**DOCUMENT PASSAGE:**
However, it's just so, so good to have plenty of small birds in the garden after the small-bird desert of Felixstowe.

Friday, January 24, 2020

First Signs of Spring

We walk every day, sometimes twice a day, the walks varying between four and seven miles. Today we spent time meandering through the woodland around Dunrobin Castle where the first snowdrops are in flower.

After the slight but now noticeable lengthening of the day, this mass of flowers is the first real sign of the end of a winter which has, so far, been almost worryingly mild.

We keep discovering new things, this a monument to Harriet Sutherland, 1806 - 1868, who was a daughter of the 6th Earl of Carlisle and married the second Duke of Sutherland, her first cousin, by whom she had eleven children.

It's approached along an overgrown path and the area round the monument is unkempt. Various small bits have fallen off it, but a carving on one side of it tells us that the foundation stone was laid by Queen Victoria and another has a quote from one of Harriet's last addresses in which she said, "Neither failing sight nor altered health will make dear Dunrobin less vivid nor change the love I bear to Sutherland."

**TASKS TO COMPLETE:**
• a. Decide whether each statement agrees with the Dunrobin Castle walk entry. For each, answer yes or no and quote the words of the entry that decide it.
(i) The daily walks range from four to seven miles.
(ii) The winter so far has been unusually harsh.
(iii) The area around the monument is well kept.
• b. Answer these questions from the Dunrobin Castle walk entry.
(i) Which flowers are blooming in the woodland around Dunrobin Castle?
(ii) How many children did Harriet Sutherland have?
(iii) Who laid the foundation stone of the monument?
• c. Continue the Dunrobin Castle walk entry past its final sentence.

[Stored material]
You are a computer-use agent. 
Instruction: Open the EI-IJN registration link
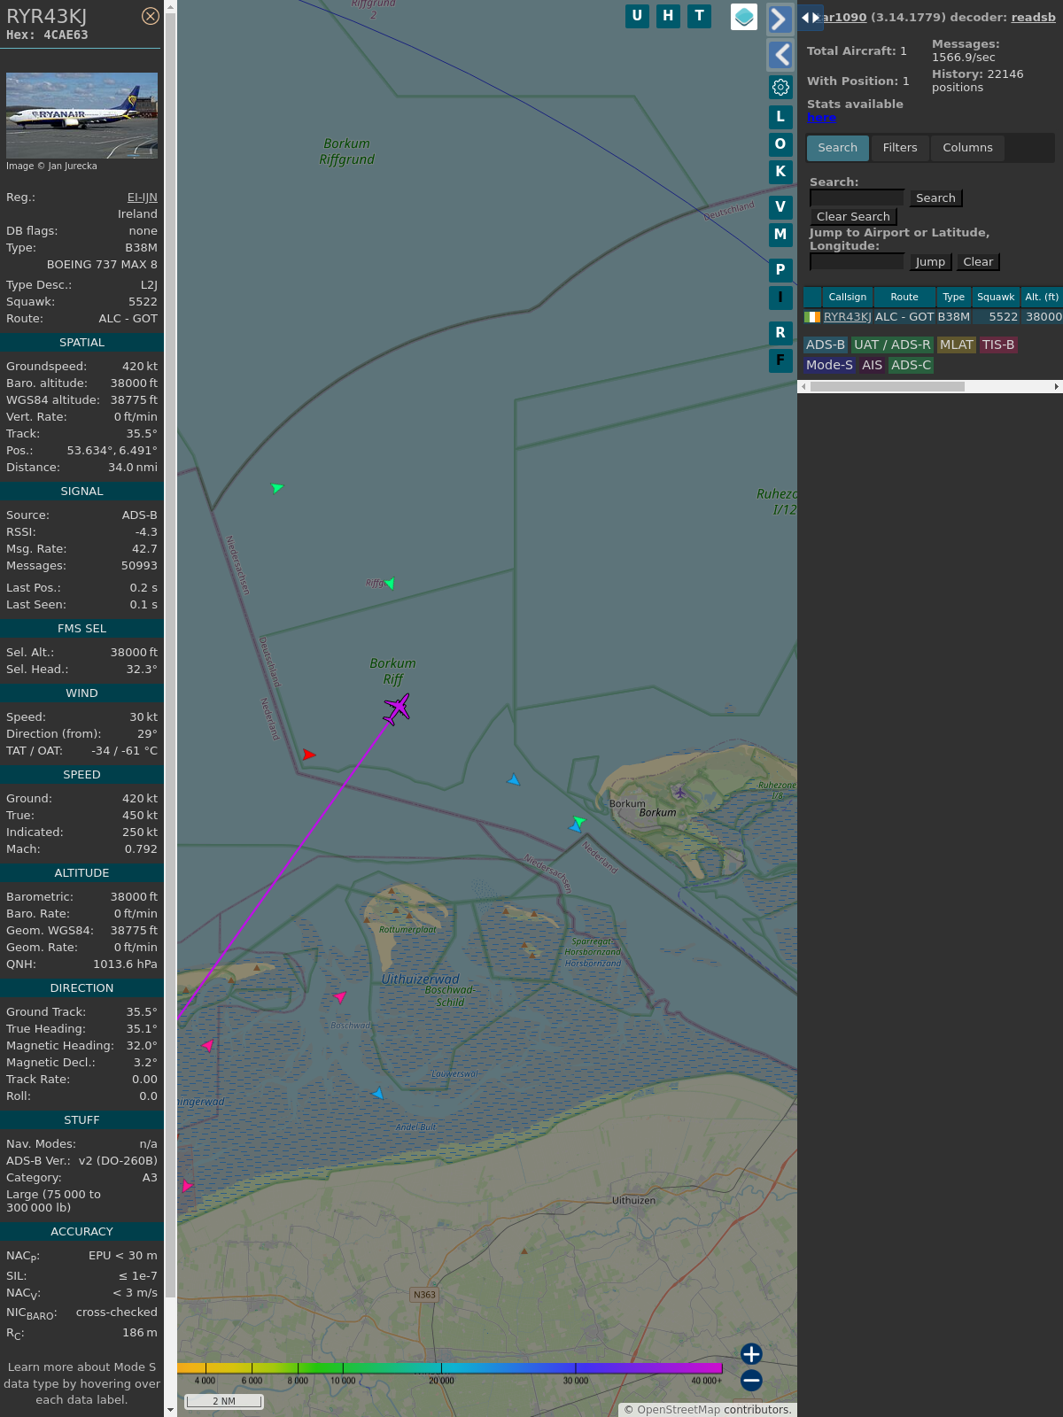click(x=142, y=197)

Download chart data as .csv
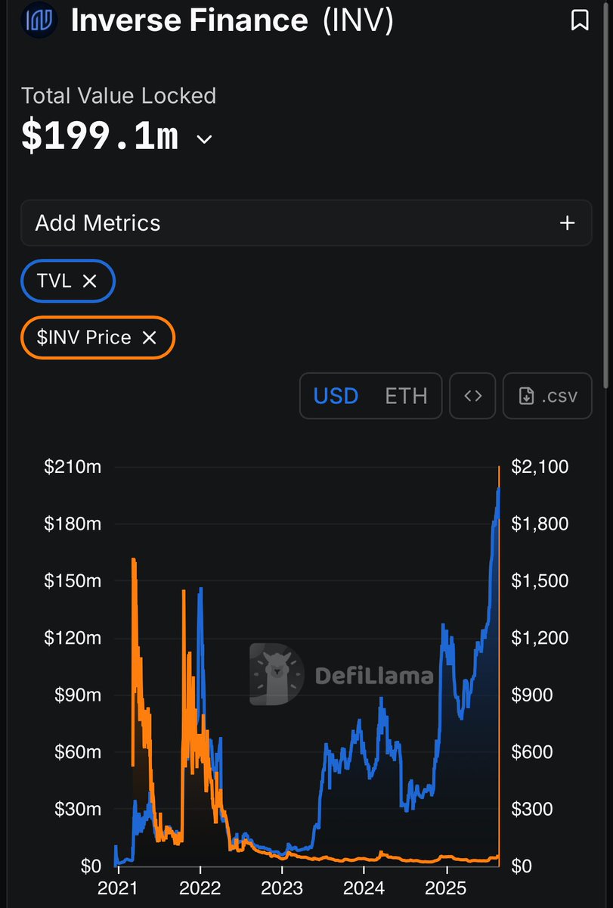click(547, 396)
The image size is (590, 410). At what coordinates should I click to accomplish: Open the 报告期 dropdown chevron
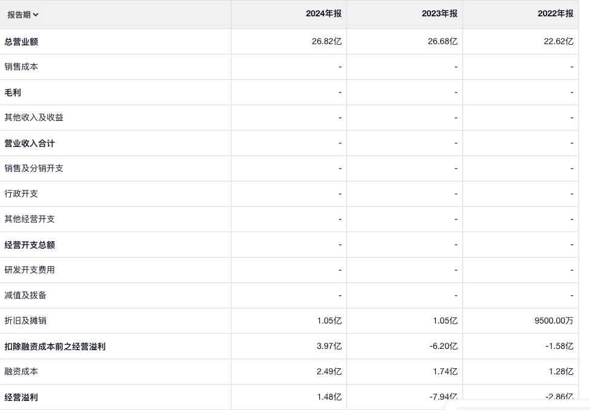pos(36,15)
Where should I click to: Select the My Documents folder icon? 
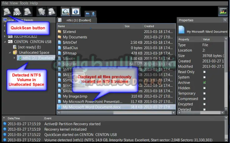(x=60, y=37)

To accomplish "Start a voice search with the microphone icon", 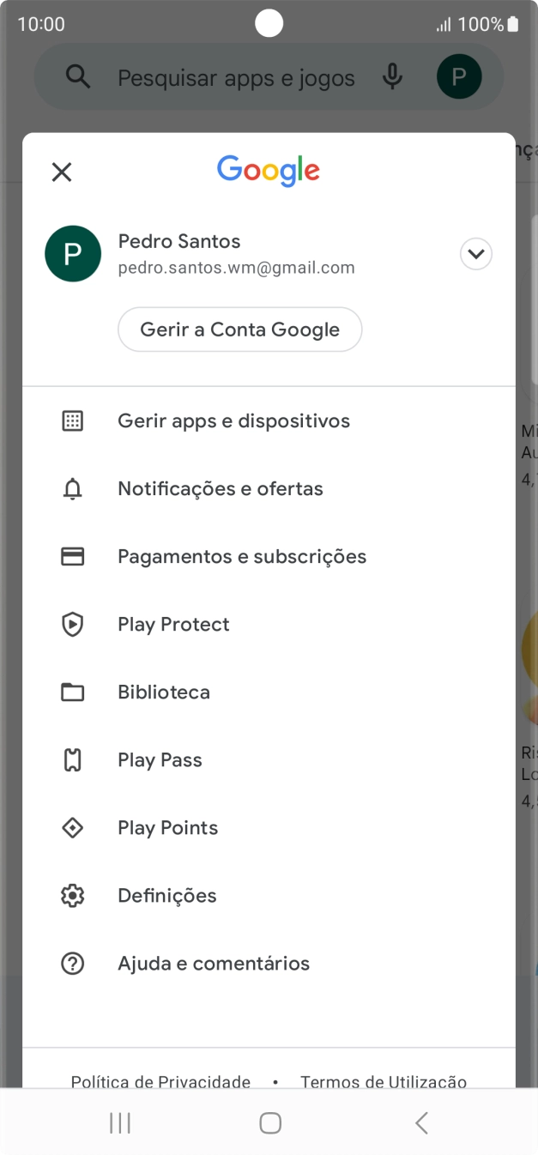I will coord(392,76).
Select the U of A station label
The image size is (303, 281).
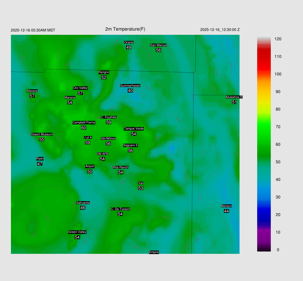(x=88, y=138)
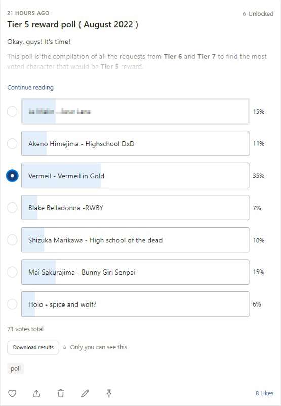Edit the post with pencil icon
Screen dimensions: 281x406
[85, 393]

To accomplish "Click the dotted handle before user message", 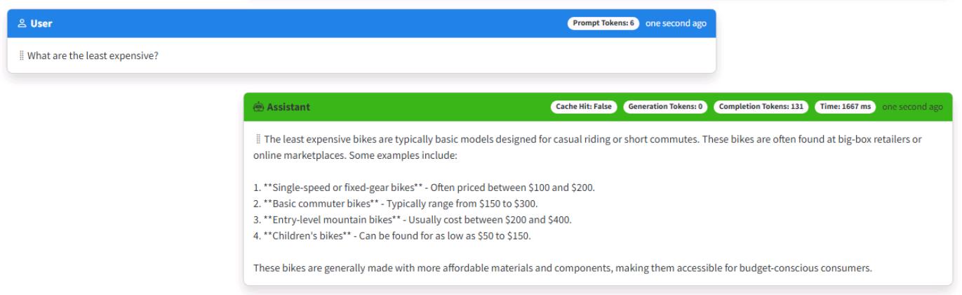I will pos(21,56).
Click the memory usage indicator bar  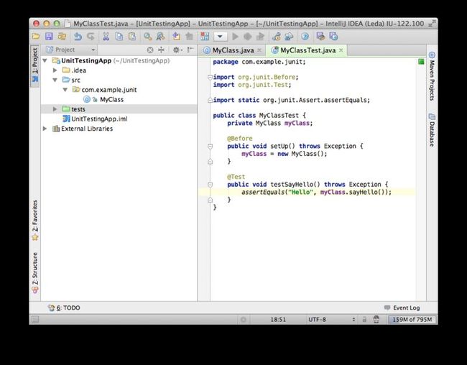412,320
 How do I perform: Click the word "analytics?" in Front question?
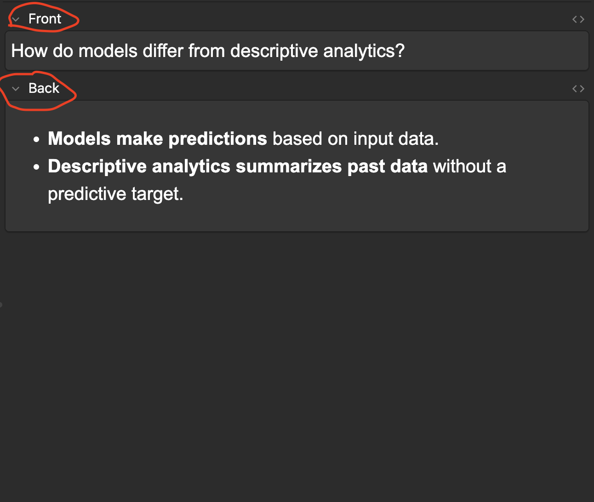pos(364,51)
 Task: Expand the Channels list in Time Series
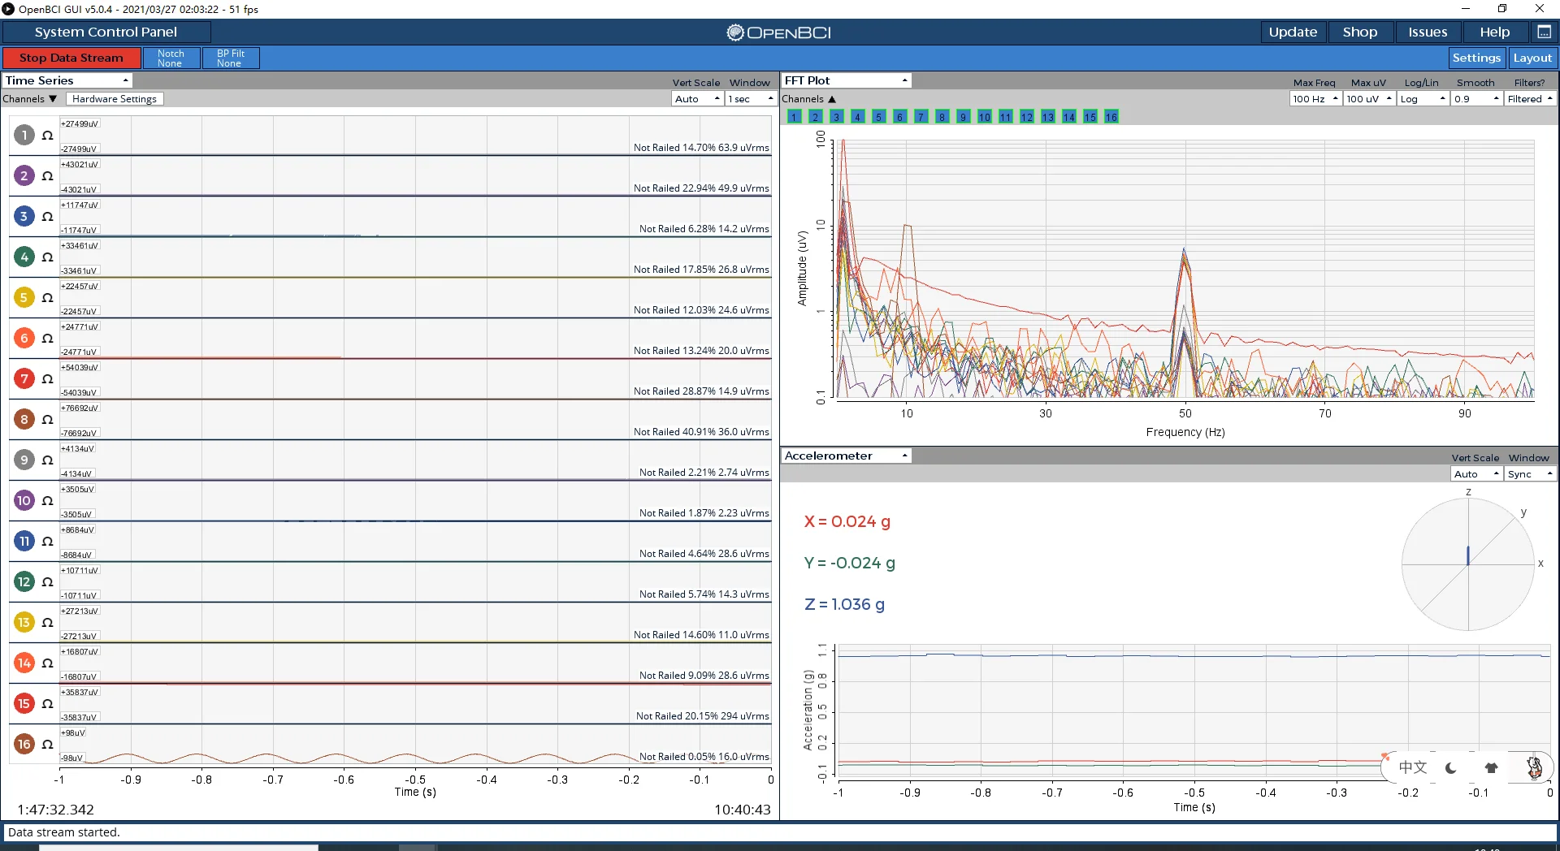pos(29,99)
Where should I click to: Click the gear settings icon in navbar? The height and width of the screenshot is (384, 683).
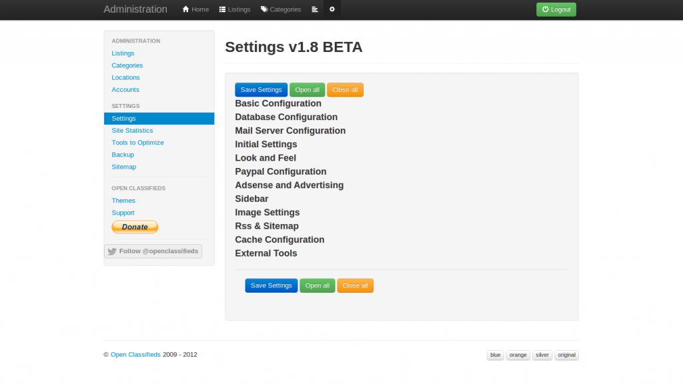click(x=332, y=9)
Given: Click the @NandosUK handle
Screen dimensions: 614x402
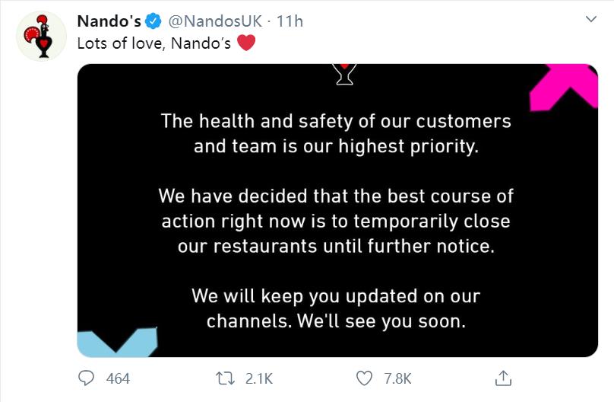Looking at the screenshot, I should coord(215,21).
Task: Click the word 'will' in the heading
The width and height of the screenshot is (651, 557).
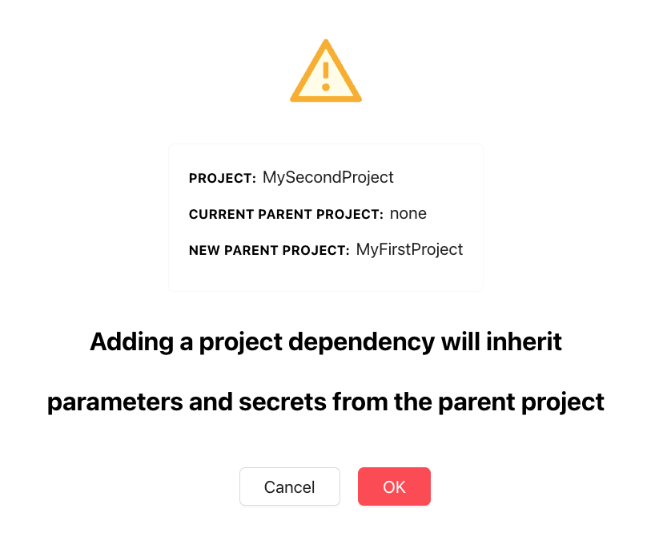Action: tap(460, 341)
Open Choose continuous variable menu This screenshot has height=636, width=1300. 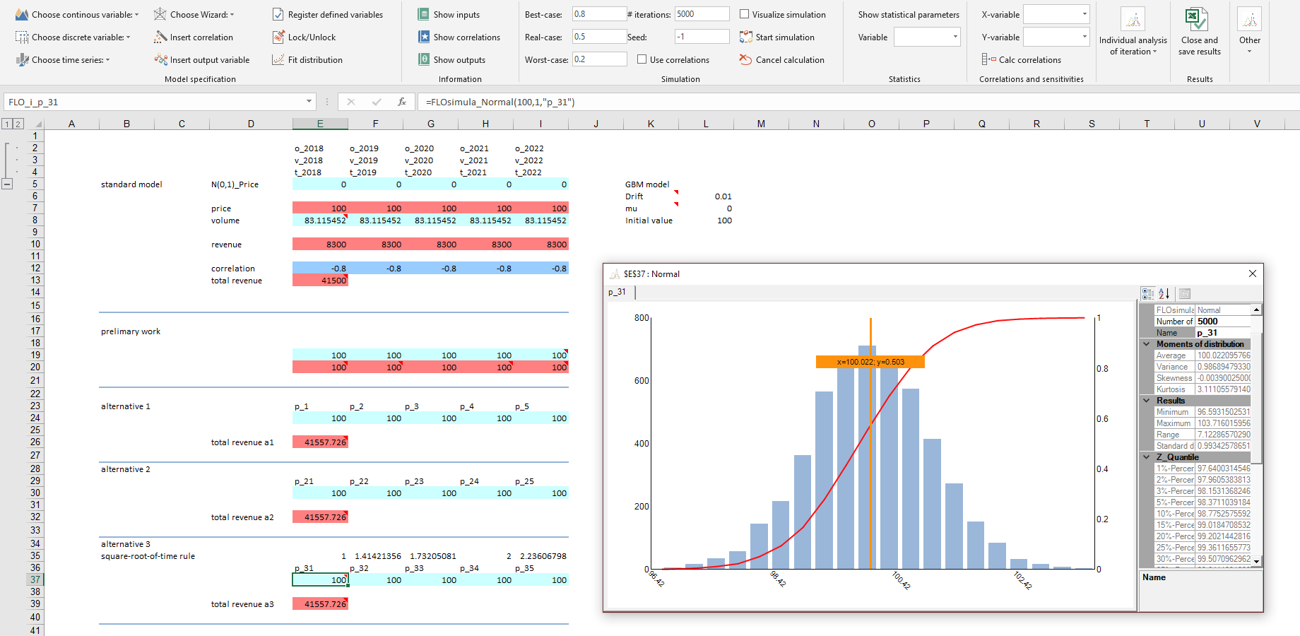coord(76,15)
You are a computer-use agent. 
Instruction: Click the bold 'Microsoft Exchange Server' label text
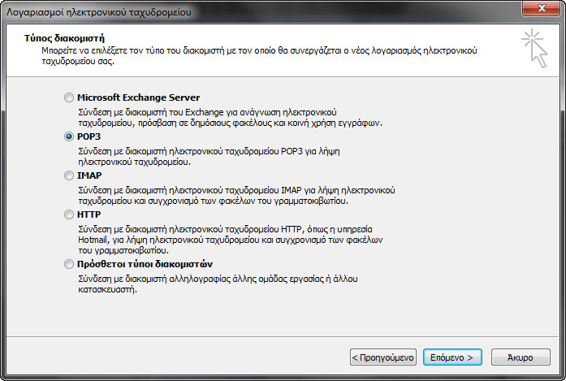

**SOLVED TASKS:**
• a.
(i) Yes: "the walks varying between four and seven miles"
(ii) No: "a winter which has, so far, been almost worryingly mild"
(iii) No: "the area round the monument is unkempt"

• b.
(i) Snowdrops
(ii) Eleven
(iii) Queen Victoria

• c.
There are more buzzards in the skies above Suffolk than there are here. We've occasionally seen and heard them call but we disturbed a pair in the woodland today so I managed the first photograph of one since we arrived, pursued, as always, by a small bird.

Then, this afternoon in fading light, we strolled along Golspie's beach, and stopped on our way back to watch upward of a thousand geese pass over in skein after skein, probably heading for Loch Fleet for the night.

Thursday, January 23, 2020

Backies

We set off this morning up the Big Burn - previous post here - with the intention of climbing the hill on its far side into the area of the old township of Backies, passing on our way the Golspie Mill buildings. The mill was built in 1863 by the Sutherland Estate to grind flour for the area and I had rather assumed it had fallen into disuse but was surprised to find it is working, having been bought and refurbished in 1992. It now produces an interesting range of flours - link to the Mill's website here - and is powered using water from the burn.

We followed the paths along the Golspie Burn then cut upwards through the deciduous forestry, admiring....

 ....an interesting selection of fungi and seeing....

....more tits than we've seen in years. In one place we stood and watched blue, great and long-tailed tits, frustrated that the dull light made photographing them so difficult.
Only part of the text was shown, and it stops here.